Resignación…
Hay palabras que no me gustan, entre ellas “resignación”, así como hay
algunos oficios que, aunque los tengo que hacer, tampoco me gustan y es ahí
donde palabra y oficio se unen para hacerme miserable.
Tengo la idea de que las generaciones nuevas no conocen esta palabra, se
ha borrado de nuestro léxico habitual y tal vez lo hemos hecho decididamente;
porque en función de ella históricamente las mujeres, en especial, sufrimos y
aceptamos voluntariamente, con una enorme dosis de paciencia, cantidades
inimaginables de abusos.
Aceptar lo que tenemos qué hacer, en esas tareas que no nos gustan pero
que nadie más las puede hacer —a no ser que paguemos por ellas— y de las que
depende cierto confort y equilibrio en nuestra cotidianidad, exige otro nivel
de atención que no tiene por qué ser resignación. La resignación me lleva a
padecer y al final, como dije al principio, a volverme miserable: un ser
aburrido, sin ánimo, algunas veces huraño, cuando no en permanente tristeza.
Y no estoy exagerando, el drama con el que asumimos ciertos compromisos
que nos parecen desagradables desencadena serias contiendas íntimas que se proyectan
a nuestro entorno familiar, haciendo la vida de todos miserable. ¿Quién no ha
padecido la furia de quien después de trapear un corredor le pisan y dejan
huellas, o el discurso inagotable —más conocido como cantaleta— por no haber
llevado la loza al lavaplatos? No tengo las estadísticas, pero sé de algunas relaciones
de pareja que se han terminado por encontrar reiteradamente pelos en la ducha.
Es poco lo que hablamos de esto, pero si ahondáramos sin vergüenza [1] en
ello descubriríamos cuán común es, cuántas tragedias se viven a diario en los
estrechos márgenes de nuestras casas por cuenta del hacer resignado.

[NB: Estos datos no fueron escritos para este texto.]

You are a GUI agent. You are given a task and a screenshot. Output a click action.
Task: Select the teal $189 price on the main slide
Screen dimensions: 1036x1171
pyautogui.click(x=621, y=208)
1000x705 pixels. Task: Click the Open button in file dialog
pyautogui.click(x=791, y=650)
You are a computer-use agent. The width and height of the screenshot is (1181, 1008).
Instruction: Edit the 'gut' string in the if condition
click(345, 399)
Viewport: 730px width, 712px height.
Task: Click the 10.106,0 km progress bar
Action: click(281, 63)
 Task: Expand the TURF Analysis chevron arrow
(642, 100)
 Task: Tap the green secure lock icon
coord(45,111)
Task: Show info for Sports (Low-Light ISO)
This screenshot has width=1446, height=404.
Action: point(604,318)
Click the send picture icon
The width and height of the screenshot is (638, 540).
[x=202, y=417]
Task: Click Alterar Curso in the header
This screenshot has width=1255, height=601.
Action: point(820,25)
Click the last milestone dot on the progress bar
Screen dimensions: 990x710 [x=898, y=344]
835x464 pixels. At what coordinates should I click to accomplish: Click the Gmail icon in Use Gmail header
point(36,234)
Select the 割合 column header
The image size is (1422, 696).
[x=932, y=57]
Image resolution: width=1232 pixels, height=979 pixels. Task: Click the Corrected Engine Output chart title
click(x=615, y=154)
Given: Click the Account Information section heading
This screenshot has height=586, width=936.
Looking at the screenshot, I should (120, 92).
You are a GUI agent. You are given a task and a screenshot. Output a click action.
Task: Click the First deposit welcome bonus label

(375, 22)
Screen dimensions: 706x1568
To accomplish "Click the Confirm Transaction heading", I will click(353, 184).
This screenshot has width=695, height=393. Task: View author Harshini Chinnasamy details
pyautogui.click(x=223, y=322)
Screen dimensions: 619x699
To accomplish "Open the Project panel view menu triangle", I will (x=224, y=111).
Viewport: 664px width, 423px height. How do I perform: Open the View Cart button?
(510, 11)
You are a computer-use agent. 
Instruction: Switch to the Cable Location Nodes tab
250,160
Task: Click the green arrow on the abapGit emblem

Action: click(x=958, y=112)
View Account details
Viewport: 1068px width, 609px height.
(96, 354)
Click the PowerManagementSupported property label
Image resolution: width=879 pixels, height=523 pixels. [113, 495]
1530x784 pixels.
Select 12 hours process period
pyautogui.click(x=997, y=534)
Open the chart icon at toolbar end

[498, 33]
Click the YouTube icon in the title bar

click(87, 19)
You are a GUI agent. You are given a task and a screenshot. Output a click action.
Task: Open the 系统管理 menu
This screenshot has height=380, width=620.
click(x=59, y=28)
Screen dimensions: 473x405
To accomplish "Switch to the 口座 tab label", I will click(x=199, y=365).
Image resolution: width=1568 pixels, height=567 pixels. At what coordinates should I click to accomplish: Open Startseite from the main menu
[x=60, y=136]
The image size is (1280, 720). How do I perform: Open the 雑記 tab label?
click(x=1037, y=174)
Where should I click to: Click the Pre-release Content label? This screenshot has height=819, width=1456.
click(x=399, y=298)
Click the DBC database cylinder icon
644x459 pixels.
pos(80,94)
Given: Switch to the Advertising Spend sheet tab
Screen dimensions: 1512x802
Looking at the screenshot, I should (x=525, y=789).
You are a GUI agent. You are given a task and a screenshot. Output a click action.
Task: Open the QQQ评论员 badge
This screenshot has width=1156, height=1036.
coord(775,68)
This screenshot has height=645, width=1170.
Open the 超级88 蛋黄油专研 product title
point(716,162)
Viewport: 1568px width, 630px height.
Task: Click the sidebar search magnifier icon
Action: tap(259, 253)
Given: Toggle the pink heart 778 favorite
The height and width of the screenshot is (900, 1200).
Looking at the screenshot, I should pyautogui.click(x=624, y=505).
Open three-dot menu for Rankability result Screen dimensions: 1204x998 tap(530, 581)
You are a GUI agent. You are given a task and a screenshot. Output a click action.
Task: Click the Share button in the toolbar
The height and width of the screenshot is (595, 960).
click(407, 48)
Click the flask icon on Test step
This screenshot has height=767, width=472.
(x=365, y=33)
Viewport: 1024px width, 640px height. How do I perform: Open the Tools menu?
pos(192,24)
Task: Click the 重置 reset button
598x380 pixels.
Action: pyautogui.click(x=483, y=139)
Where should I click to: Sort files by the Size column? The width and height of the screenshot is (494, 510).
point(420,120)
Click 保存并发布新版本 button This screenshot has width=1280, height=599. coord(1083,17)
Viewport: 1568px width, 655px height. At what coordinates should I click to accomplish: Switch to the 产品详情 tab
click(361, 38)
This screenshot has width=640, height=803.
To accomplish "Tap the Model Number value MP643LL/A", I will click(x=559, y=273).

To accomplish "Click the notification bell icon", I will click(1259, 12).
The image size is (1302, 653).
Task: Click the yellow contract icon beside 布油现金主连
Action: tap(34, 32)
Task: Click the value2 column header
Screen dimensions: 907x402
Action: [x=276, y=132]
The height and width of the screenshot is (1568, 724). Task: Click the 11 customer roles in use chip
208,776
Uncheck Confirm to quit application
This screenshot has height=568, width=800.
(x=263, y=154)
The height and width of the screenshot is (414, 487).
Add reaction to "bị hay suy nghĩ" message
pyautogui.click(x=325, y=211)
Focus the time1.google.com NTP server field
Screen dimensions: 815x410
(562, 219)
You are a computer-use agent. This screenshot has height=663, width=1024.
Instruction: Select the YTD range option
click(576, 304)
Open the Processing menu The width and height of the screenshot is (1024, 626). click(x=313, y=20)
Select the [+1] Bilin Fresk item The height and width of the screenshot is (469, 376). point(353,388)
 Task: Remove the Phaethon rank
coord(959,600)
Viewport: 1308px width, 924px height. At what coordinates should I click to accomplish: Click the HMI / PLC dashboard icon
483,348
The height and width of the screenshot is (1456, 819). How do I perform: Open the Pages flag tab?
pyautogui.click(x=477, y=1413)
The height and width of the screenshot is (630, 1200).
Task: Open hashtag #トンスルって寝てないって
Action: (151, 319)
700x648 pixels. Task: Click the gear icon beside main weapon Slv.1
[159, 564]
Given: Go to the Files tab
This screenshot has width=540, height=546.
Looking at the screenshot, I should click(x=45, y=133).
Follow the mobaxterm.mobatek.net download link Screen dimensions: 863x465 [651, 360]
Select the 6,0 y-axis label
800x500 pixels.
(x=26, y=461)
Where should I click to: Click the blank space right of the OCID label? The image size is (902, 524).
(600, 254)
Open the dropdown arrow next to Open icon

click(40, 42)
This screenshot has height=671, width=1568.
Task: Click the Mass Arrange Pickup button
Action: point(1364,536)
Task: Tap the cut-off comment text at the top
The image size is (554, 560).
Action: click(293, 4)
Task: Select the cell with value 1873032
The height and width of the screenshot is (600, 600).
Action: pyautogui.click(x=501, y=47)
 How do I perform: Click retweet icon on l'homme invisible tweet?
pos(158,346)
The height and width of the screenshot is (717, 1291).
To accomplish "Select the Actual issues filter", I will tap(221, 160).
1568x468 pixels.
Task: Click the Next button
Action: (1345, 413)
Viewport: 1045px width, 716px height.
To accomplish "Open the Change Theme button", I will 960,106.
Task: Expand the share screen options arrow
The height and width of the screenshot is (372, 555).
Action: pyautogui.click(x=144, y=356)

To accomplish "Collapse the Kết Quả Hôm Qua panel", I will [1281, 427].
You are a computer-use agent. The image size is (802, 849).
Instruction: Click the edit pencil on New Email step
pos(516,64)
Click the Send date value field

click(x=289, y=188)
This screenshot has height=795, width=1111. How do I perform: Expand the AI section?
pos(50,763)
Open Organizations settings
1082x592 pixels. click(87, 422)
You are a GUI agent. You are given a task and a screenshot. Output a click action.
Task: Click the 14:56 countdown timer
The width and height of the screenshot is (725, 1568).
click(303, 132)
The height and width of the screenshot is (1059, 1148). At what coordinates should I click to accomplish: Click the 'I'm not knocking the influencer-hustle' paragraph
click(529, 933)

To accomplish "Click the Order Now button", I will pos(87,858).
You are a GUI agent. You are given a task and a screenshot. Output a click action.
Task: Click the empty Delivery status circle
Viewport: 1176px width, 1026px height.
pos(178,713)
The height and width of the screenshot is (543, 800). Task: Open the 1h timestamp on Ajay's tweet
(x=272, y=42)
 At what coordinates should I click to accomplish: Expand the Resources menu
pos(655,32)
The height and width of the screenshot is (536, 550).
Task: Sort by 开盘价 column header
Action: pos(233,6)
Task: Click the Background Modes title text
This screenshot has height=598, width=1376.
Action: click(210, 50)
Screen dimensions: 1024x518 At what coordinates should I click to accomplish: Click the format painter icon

Se me ocurre que la resignación es una mala consejera al momento de
asumir estos deberes molestos, tarde o temprano lo que está contenido a fuerza
de aceptar desde la impostura y no desde una verdadera decisión, consciente y
reflexiva, terminará por dañarnos.
[1] Hay quienes sienten vergüenza de
reconocer que los oficios domésticos son parte de su cotidianidad, que son
parte de sus glorias, guerras, triunfos y derrotas.